Un monologo a otto voci a Poirino
“Blasé” è un monologo a più voci, otto per essere precisi. L’unico attore in scena, Michele Puleio, interpreta, attraverso trasformazioni fisiche, vocali e veri e propri travestimenti, tutti i personaggi della storia. L’appuntamento è venerdì 13 maggio alle 21 al Teatro Salone Italia di passeggiata Marconi a Poirino: lo spettacolo chiude la rassegna “Wonderland: la meraviglia continua” organizzata da Onda Larsen in collaborazione con la Fondazione Piemonte dal Vivo e il Comune di Poirino, e grazie all'Associazione Le Gesta e Vissi d’Arte. Biglietto unico a 10 euro.

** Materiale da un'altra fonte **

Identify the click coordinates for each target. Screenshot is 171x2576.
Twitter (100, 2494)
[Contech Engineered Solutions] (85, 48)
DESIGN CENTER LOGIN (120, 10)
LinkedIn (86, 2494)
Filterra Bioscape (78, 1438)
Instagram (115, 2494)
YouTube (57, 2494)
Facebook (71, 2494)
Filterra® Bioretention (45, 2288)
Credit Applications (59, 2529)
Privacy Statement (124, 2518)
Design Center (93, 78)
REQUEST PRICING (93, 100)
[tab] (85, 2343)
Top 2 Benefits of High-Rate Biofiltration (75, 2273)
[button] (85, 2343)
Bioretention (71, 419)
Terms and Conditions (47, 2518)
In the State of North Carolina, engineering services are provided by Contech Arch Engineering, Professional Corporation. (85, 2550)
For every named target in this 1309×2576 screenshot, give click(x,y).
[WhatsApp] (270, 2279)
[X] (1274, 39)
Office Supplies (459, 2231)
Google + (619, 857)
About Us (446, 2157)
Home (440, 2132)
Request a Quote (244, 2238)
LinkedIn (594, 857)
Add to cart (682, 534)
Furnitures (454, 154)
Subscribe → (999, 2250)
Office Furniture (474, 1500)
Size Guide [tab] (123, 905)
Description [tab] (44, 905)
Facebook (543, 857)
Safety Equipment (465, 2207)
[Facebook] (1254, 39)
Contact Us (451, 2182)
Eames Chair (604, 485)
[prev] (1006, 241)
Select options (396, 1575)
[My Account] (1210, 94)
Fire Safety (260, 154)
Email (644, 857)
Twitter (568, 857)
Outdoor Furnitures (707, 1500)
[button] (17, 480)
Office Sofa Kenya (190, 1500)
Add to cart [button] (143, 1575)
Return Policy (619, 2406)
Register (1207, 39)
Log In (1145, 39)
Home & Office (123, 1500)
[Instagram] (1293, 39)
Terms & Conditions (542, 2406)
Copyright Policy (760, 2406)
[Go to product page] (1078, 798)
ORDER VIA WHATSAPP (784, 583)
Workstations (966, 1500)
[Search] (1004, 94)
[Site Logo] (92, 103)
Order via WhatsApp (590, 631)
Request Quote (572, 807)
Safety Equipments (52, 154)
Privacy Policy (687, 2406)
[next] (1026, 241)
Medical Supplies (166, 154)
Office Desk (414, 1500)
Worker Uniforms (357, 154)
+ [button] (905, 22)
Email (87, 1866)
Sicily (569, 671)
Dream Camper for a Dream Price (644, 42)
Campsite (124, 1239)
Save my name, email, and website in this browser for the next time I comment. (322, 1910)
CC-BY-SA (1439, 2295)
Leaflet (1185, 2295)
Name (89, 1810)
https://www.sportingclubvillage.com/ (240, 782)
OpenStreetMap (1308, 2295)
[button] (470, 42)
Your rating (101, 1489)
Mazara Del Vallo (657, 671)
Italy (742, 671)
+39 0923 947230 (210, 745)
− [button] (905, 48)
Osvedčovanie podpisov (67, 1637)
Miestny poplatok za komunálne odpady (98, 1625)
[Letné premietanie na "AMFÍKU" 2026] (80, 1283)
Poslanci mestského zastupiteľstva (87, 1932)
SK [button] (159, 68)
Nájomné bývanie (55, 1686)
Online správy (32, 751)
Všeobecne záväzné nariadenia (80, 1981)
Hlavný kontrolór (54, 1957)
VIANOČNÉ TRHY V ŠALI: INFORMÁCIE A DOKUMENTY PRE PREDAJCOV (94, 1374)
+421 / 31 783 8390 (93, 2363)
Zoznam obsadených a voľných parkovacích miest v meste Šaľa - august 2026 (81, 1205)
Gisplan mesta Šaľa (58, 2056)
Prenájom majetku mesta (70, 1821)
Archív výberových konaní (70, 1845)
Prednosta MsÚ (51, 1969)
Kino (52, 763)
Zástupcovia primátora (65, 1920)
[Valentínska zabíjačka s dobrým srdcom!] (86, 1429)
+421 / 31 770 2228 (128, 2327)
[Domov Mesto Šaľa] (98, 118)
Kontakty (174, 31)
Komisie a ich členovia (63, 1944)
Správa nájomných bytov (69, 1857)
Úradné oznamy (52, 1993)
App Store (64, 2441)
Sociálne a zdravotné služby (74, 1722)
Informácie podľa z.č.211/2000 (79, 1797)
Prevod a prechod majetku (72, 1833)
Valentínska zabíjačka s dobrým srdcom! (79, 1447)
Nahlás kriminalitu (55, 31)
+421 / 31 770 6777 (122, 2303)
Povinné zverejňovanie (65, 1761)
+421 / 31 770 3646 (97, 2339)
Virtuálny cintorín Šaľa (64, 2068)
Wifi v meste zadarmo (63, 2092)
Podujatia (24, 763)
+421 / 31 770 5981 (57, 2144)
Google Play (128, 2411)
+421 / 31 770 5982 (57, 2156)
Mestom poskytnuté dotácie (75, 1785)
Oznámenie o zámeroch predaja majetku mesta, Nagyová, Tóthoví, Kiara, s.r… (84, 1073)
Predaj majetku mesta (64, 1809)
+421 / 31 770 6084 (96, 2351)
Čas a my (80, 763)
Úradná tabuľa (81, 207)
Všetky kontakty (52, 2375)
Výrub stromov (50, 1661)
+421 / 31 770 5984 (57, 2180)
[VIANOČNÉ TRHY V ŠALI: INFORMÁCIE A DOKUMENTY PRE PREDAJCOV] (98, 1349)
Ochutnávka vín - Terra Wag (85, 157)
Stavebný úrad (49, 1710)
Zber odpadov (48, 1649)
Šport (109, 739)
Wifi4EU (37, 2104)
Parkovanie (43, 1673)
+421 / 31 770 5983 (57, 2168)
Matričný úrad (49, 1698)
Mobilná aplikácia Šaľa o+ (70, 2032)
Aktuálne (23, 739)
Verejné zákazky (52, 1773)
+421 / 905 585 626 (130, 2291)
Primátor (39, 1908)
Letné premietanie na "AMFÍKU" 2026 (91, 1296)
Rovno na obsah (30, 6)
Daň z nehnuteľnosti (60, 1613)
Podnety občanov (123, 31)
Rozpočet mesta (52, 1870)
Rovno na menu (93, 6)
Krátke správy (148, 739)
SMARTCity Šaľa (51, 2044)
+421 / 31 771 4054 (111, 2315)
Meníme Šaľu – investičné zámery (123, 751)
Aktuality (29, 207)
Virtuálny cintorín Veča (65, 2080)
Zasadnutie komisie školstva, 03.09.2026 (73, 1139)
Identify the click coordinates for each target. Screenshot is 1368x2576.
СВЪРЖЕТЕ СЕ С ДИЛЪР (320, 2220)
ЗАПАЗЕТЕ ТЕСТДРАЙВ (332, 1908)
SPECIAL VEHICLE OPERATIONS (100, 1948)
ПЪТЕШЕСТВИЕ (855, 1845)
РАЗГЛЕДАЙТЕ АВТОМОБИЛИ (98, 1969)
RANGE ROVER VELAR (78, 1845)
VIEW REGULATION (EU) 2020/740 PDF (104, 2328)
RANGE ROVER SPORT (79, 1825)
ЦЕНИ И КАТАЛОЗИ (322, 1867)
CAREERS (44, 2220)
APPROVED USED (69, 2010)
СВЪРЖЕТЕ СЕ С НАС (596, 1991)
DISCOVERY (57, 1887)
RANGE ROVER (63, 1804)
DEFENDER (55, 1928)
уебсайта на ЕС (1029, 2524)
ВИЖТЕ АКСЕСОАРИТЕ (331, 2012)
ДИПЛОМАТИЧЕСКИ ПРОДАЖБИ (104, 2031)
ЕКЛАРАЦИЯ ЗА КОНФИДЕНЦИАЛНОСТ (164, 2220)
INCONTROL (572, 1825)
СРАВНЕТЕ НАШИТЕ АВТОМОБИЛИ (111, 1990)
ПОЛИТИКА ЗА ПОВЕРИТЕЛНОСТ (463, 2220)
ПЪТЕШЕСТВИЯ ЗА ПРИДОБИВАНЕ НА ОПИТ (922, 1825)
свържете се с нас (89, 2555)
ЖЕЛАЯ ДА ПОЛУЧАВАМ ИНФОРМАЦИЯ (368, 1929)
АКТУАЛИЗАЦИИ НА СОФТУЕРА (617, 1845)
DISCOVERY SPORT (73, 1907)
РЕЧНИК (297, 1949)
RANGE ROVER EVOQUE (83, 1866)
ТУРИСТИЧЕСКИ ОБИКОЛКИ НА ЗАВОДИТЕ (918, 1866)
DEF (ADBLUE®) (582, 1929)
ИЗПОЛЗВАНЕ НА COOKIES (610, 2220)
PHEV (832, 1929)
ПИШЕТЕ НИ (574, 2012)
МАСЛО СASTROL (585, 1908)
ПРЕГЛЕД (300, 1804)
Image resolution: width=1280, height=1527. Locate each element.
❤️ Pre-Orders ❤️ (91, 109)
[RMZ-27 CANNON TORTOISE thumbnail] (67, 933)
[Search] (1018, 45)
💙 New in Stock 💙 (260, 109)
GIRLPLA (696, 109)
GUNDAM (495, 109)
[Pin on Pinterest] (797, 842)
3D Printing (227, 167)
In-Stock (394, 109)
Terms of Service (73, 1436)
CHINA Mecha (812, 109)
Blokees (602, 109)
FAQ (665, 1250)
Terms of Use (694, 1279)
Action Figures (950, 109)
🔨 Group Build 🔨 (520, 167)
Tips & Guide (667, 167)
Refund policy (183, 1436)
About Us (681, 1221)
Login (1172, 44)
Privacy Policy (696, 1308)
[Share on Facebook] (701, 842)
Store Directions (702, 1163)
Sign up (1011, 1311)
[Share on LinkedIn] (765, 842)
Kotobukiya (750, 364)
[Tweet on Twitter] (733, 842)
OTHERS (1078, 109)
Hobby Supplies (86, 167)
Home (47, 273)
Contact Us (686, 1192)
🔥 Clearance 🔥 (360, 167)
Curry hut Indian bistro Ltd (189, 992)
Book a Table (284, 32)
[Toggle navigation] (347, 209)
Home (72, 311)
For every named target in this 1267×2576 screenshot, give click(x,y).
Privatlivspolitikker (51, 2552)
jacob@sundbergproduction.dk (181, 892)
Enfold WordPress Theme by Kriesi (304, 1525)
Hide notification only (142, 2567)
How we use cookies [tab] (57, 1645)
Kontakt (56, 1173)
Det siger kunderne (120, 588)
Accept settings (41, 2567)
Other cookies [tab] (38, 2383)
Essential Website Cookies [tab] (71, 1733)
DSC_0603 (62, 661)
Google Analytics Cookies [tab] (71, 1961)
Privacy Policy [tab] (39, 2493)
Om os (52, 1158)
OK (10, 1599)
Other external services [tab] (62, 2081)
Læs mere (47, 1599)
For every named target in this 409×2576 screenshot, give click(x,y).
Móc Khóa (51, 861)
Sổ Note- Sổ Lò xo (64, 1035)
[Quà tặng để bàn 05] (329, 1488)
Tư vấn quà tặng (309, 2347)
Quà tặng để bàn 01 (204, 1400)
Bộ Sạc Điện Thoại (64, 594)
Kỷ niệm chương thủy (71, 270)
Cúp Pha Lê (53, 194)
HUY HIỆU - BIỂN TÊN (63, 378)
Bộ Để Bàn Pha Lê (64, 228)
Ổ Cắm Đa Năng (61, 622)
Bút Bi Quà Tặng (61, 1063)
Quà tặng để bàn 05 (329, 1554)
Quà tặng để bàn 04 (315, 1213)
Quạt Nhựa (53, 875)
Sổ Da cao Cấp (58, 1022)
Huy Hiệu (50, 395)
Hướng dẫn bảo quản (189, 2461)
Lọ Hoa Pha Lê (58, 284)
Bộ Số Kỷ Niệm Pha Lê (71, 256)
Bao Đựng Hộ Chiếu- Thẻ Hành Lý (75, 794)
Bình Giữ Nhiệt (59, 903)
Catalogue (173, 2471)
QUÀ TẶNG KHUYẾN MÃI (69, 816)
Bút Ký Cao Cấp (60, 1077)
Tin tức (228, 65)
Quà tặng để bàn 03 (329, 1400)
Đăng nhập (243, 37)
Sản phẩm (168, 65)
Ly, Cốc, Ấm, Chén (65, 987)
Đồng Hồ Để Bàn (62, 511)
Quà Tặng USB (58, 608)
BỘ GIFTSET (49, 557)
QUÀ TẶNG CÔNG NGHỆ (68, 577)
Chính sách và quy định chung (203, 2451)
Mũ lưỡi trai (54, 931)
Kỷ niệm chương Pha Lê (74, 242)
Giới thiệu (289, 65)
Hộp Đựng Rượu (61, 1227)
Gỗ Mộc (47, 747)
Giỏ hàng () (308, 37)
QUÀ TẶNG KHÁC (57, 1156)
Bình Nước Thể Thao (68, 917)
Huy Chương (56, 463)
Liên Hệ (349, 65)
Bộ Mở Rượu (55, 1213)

Lo spettacolo, per la regia di Luca Zilovich, è prodotto da Officine Gorilla che ha scelto, come per precedenti titoli messi in scena, di non farsi portatrice di una “morale” ma semplicemente di un punto di vista (o, in questo caso, diversi punti di vista) sulla comunità odierna, sulle dinamiche su cui essa si regge, proponendo una riflessione su ciò che viviamo tutti i giorni e, soprattutto, sulla sensazione di “lasciarsi vivere”, in cui non si ha il reale controllo delle proprie decisioni.
Lo spettacolo
“Blasé” è la tendenza della società a far apparire ogni cosa di un colore uniforme, di un gusto che non sa di niente, uguale a mille altre cose. “Blasé” è l’incapacità delle persone di scegliere. “Blasé” è la vita del protagonista.
La voglia di reagire e scrollarsi di dosso un’insoddisfazione generale costringono il protagonista ad entrare armato in un magazzino di E-commerce, prendendolo in ostaggio. A questo punto, la narrazione passa in mano agli ostaggi stessi: un laureato che ricopre il ruolo più infimo del magazzino, un caposettore che non vuole un cactus come compagno di vita, un’impiegata con la sindrome di Stoccolma, un esperto di marketing che cura l’immagine di una blogger che recensisce coppette mestruali. Una società che usa ogni messaggio, positivo e negativo, non per migliorarsi, ma per confermare sé stessa.
I caratteri, dichiaratamente grotteschi e portati all’esasperazione, rappresentano dei “tipi sociali” ben precisi. Sfiorando il ridicolo riescono comunque a traghettare lo spettatore nella realtà quotidiana, quella che tutti noi viviamo, con un tono brillante grazie al quale ogni personaggio mantiene la propria umanità – e disumanità. I riferimenti utilizzati si rifanno a quello che tutti noi abbiamo sotto gli occhi, ciò in cui siamo costantemente immersi e che ci travolge e, spesso, ci dà l’impressione di correre velocissimi verso orizzonti che non abbiamo realmente scelto.
Tutti i personaggi sono fortemente definiti, in modo tale da far emergere le loro caratteristiche non più grazie al dialogo, ma grazie all’utilizzo del corpo, alla vocalità, al loro atteggiamento, agli elementi tipici della categoria di cui si fanno rappresentanti. Proprio per questo motivo i passaggi da personaggio a personaggio vengono realizzati a vista, sulla scena, mostrando l’intera trasformazione.
Il riferimento al teatro popolare è quindi evidente. Per costruire ciascun personaggio si è cercato un tipo fisso attuale, una “maschera”, che potesse rappresentare la contemporaneità ed esorcizzare le paure e i vizi delle persone, portando il pubblico a misurarsi con essi. Rispetto al passato viviamo in un mondo con una mobilità sociale più forte, ma ugualmente conformista quando si parla di apparenza. Per questa ragione i personaggi risultano estremamente appariscenti e colorati, portati all’eccesso in un realismo grottesco, come se loro stessi facessero di tutto per non essere o sembrare blasé.